Only one stretch of the data below is wanted: the lines starting at the one with "Screen dimensions: 1401x592" and ending at the one with "Task: Click bug", both included, given again exactly.

Collection entries
########

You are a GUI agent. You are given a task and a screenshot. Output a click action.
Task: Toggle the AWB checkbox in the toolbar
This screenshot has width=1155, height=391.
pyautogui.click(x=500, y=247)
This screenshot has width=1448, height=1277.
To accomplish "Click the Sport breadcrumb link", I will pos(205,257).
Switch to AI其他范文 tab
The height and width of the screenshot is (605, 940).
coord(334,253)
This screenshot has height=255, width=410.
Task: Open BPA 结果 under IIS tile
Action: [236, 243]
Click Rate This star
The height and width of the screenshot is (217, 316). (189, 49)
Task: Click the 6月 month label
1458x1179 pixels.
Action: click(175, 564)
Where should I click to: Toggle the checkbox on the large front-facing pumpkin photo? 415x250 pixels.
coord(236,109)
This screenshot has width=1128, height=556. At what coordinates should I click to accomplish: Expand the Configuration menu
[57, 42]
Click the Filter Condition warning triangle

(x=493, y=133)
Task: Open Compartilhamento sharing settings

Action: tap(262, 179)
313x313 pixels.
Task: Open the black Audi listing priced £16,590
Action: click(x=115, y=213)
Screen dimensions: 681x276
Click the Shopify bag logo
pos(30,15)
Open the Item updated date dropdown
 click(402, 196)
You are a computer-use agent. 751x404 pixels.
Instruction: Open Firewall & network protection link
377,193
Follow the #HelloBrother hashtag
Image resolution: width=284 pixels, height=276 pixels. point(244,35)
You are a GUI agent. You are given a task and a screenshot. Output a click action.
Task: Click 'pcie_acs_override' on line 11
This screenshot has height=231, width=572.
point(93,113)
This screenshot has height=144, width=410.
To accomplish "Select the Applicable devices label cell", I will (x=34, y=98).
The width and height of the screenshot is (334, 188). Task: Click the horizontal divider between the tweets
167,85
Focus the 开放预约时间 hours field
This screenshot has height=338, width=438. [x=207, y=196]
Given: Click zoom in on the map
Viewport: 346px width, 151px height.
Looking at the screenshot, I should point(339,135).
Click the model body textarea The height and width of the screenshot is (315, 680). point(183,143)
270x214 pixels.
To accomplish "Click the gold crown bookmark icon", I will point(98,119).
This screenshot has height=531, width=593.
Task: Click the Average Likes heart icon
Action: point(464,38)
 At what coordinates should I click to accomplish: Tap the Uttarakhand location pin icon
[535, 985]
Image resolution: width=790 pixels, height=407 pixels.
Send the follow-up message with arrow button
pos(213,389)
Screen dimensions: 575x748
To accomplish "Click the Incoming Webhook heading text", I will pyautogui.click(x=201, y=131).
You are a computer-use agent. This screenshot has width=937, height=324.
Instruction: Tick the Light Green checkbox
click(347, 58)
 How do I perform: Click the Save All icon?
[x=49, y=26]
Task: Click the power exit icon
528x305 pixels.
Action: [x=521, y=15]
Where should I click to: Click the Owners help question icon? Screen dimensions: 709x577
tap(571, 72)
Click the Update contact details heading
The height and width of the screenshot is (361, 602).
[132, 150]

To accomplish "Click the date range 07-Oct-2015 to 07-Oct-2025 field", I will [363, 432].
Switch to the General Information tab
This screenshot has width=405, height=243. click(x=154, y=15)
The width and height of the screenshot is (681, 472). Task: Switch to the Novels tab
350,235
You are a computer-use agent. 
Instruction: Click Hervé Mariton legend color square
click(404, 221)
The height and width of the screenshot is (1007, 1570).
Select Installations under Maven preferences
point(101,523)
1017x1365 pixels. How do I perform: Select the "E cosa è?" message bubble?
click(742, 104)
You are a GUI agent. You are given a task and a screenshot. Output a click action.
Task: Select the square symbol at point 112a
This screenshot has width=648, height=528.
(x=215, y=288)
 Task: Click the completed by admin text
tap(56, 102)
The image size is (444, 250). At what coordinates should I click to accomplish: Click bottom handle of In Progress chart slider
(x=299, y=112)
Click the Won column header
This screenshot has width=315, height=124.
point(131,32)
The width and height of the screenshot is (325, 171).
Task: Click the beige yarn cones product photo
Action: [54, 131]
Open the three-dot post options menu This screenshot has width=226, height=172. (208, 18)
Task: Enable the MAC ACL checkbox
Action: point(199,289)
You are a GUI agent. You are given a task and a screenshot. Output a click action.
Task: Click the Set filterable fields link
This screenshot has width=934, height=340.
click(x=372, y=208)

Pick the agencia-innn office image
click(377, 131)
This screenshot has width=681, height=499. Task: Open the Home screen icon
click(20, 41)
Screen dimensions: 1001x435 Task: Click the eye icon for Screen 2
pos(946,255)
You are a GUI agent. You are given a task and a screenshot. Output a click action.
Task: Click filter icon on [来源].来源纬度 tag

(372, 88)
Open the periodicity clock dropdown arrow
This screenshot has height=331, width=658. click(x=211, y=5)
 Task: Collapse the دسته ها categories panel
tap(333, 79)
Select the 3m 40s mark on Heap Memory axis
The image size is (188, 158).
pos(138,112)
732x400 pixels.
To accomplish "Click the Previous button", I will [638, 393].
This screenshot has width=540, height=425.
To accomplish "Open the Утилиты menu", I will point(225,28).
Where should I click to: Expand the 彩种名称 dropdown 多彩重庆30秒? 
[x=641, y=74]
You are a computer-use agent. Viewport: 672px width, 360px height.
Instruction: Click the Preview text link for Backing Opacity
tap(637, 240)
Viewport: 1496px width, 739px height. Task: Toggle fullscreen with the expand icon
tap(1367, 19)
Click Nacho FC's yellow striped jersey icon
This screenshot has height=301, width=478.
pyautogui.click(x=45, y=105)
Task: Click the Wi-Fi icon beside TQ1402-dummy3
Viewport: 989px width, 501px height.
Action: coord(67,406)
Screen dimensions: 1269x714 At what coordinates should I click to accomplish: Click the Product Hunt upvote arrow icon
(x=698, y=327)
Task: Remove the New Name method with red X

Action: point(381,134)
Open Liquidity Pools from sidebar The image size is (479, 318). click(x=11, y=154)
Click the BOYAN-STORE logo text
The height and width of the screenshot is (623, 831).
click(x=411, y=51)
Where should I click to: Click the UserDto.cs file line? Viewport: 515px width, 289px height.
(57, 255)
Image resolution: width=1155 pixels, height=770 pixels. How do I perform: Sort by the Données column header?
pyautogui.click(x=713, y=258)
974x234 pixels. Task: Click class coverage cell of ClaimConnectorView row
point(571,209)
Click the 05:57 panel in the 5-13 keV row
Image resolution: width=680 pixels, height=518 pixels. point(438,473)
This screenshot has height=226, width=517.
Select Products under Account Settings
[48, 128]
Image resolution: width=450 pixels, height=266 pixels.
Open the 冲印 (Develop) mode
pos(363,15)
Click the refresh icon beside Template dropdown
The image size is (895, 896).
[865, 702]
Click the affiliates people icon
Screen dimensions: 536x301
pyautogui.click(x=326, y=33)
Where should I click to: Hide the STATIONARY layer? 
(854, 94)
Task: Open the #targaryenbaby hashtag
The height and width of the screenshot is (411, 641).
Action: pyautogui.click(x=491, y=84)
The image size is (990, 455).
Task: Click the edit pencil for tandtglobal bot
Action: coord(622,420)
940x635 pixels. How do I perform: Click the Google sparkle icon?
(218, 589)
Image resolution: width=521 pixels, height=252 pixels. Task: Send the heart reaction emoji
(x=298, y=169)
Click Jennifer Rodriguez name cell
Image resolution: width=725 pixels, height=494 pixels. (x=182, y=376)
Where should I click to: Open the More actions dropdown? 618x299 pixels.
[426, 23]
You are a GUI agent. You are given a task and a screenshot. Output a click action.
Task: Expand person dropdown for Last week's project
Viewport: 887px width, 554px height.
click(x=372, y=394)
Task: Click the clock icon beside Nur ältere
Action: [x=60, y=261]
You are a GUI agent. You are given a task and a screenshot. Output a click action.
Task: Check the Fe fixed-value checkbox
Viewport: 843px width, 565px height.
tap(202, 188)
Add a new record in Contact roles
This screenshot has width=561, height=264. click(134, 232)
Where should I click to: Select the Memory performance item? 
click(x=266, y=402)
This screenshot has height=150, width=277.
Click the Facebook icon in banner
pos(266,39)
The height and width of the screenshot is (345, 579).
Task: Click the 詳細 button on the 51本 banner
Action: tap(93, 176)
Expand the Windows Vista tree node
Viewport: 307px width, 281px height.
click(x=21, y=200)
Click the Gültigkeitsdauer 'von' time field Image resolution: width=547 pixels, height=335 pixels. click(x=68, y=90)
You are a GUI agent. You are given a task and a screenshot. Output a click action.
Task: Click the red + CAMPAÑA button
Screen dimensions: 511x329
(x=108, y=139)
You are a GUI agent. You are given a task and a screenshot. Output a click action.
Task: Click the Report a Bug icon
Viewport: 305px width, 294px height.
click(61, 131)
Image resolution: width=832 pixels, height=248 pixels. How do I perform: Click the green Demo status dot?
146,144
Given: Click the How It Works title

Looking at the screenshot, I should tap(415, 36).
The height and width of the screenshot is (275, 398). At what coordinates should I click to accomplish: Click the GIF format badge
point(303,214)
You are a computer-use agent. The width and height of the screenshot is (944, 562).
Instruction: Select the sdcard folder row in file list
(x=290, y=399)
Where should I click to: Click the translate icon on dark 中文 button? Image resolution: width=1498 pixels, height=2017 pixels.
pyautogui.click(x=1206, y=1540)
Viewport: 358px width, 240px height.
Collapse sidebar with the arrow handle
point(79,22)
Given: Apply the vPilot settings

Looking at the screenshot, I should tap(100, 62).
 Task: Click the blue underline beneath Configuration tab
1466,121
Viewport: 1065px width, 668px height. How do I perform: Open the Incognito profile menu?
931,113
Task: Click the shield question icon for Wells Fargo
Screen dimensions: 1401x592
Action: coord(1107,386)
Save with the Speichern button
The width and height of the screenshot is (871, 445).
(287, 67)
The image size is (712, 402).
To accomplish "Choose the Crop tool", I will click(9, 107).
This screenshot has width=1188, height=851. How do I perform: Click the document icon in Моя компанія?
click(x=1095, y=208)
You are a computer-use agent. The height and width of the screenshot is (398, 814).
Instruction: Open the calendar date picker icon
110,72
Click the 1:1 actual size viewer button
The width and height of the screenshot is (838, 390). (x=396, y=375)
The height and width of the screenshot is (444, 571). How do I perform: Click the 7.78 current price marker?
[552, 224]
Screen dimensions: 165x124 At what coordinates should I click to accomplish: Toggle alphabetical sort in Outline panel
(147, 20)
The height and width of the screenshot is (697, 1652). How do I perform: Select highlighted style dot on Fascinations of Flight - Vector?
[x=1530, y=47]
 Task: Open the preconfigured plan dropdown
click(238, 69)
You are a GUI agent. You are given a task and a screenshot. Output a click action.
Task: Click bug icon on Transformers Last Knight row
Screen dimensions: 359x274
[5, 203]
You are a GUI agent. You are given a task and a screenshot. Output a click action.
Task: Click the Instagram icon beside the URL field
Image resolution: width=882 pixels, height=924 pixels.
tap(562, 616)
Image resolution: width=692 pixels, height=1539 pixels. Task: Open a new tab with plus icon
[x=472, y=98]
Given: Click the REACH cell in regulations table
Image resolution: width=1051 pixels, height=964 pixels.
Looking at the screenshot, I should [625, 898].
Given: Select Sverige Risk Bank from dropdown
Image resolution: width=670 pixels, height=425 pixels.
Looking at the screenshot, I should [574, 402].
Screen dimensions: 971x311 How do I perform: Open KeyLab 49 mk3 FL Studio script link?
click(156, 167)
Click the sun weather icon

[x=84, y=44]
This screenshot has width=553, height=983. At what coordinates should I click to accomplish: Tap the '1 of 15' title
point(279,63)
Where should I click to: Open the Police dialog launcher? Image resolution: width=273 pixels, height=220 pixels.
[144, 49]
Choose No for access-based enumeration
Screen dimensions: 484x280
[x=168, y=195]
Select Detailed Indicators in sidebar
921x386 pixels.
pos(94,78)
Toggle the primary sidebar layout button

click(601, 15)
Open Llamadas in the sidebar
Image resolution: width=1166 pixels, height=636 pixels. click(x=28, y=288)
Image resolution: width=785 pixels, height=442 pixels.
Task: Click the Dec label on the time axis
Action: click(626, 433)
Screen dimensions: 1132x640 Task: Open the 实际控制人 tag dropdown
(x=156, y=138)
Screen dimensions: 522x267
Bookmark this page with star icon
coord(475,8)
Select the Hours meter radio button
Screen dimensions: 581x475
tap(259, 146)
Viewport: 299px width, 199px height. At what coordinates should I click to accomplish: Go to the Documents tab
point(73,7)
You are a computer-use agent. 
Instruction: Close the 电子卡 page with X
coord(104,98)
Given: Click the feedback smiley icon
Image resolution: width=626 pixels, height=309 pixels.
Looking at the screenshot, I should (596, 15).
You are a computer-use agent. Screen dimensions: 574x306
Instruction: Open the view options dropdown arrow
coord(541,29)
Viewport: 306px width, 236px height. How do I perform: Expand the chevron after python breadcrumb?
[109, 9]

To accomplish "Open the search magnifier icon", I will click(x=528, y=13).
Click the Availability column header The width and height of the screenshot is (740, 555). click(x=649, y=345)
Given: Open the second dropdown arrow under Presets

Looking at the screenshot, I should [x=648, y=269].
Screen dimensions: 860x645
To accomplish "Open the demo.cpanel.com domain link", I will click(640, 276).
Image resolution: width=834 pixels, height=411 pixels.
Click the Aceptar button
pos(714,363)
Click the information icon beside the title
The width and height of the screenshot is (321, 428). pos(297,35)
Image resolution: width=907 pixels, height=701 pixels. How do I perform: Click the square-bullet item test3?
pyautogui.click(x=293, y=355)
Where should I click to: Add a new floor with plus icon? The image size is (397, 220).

########

*WORKED SOLUTION*:
Screen dimensions: 1401x592
Action: coord(1107,386)
Save with the Speichern button
The width and height of the screenshot is (871, 445).
(287, 67)
The image size is (712, 402).
To accomplish "Choose the Crop tool", I will click(9, 107).
This screenshot has width=1188, height=851. How do I perform: Click the document icon in Моя компанія?
click(x=1095, y=208)
You are a computer-use agent. The height and width of the screenshot is (398, 814).
Instruction: Open the calendar date picker icon
110,72
Click the 1:1 actual size viewer button
The width and height of the screenshot is (838, 390). (x=396, y=375)
The height and width of the screenshot is (444, 571). How do I perform: Click the 7.78 current price marker?
[552, 224]
Screen dimensions: 165x124 At what coordinates should I click to accomplish: Toggle alphabetical sort in Outline panel
(147, 20)
The height and width of the screenshot is (697, 1652). How do I perform: Select highlighted style dot on Fascinations of Flight - Vector?
[x=1530, y=47]
 Task: Open the preconfigured plan dropdown
click(238, 69)
You are a GUI agent. You are given a task and a screenshot. Output a click action.
Task: Click bug icon on Transformers Last Knight row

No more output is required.